___ PAGE ___

Une édition électronique réalisée à partir de l'article de Jean-Paul MONTMINY, “L’univers du loisir.” Un article publié dans L’ÉTUDE DE LA SOCIÉTÉ, Section 9: “La culture”, pp. 362-369. Textes recueillis et présentés par Jean-Paul Montminy. Québec: Les Presses de l’Université Laval, 1965, 517 pp. [Autorisation formelle accordée le 4 mai 2010, par le directeur général des Presses de l’Université Laval, M. Denis DION, de diffuser ce livre dans Les Classiques des sciences sociales.]

[362]

Jean-Paul Montminy

sociologue et doyen de la Faculté des sciences sociales,
Université Laval

L’univers du loisir.” [1]

Un article publié dans L’ÉTUDE DE LA SOCIÉTÉ, Section 9: “La culture”, pp. 362-369. Textes recueillis et présentés par Jean-Paul Montminy. Québec : Les Presses de l’Université Laval, 1965, 517 pp.


La révolution industrielle du siècle dernier et les découvertes scientifiques qui l'ont suivie depuis ont profondément modifié les relations de l'homme en face du travail. Avant l'avènement de la technique, le travail étaie, à quelques exceptions près, surtout de type artisanal. L'homme accomplissait alors sa tâche dans un milieu humain restreint, parfois domestique. De plus, les relations qu'il avait avec le produit de son travail se situaient dans un cadre plus à sa mesure. L'artisan était d'abord propriétaire de ses outils, et, surtout, il avait seul ou, à peu près, la responsabilité de commencer et de terminer l'œuvre entreprise. Le travail gardait ainsi toute sa dimension humaine. Il était vraiment l'expression de la personnalité de l'artisan, l'accomplissement et le prolongement de cette personnalité.

___

> CONSIGNE ÉCRITE A:
Citez la page de « sociologue et doyen » à « Québec : Les Presses de l’Université Laval, 1965, 517 pp. ».
> CONSIGNE ÉCRITE B:
D'après la page, de quoi l'artisan était-il d'abord propriétaire ?
Les données qui suivent n'ont aucun lien avec la page : c'est un matériau à part.

___ DONNÉES SOURCES ___

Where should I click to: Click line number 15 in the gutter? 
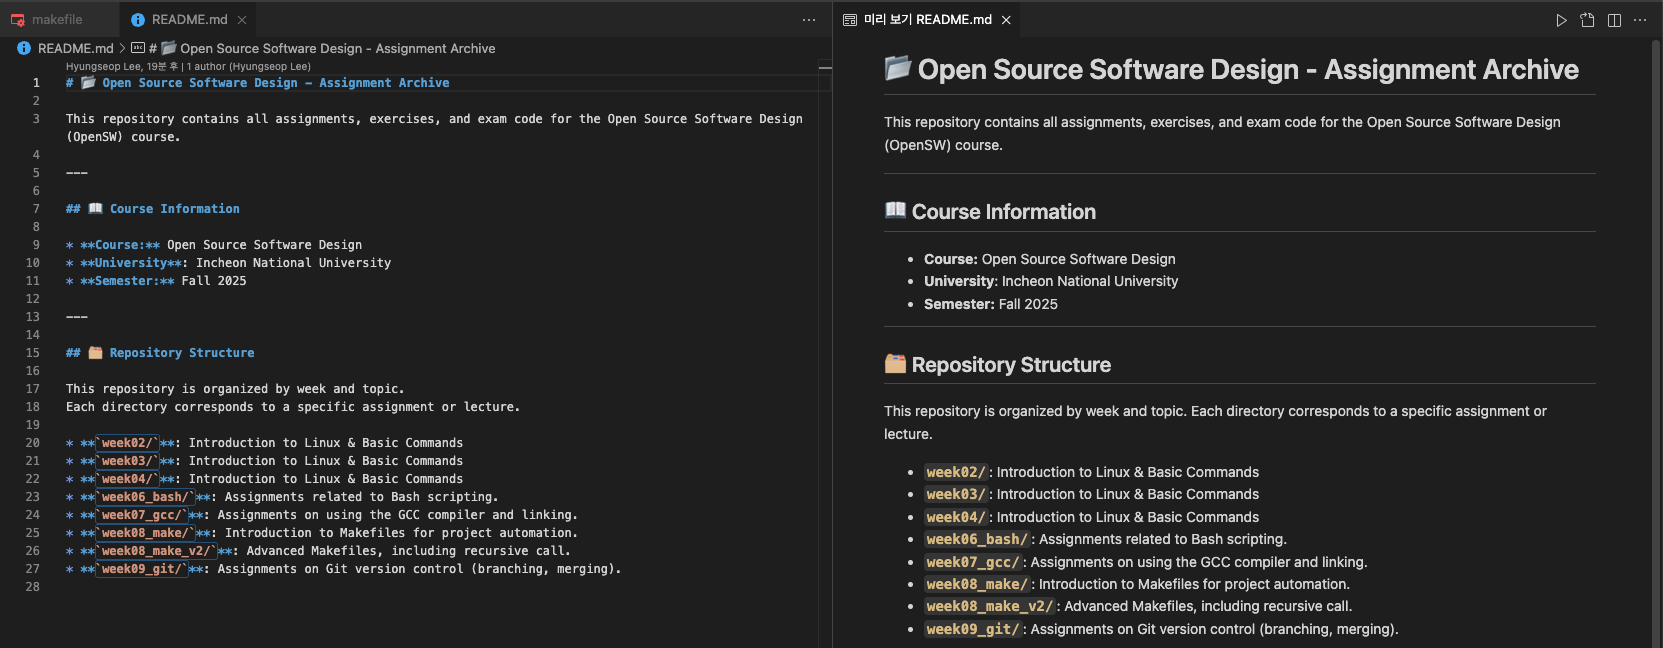pyautogui.click(x=33, y=353)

___

> RÉSULTAT FINAL A:
sociologue et doyen de la Faculté des sciences sociales,
Université Laval

L’univers du loisir.” [1]

Un article publié dans L’ÉTUDE DE LA SOCIÉTÉ, Section 9: “La culture”, pp. 362-369. Textes recueillis et présentés par Jean-Paul Montminy. Québec : Les Presses de l’Université Laval, 1965, 517 pp.

> RÉSULTAT FINAL B:
De ses outils.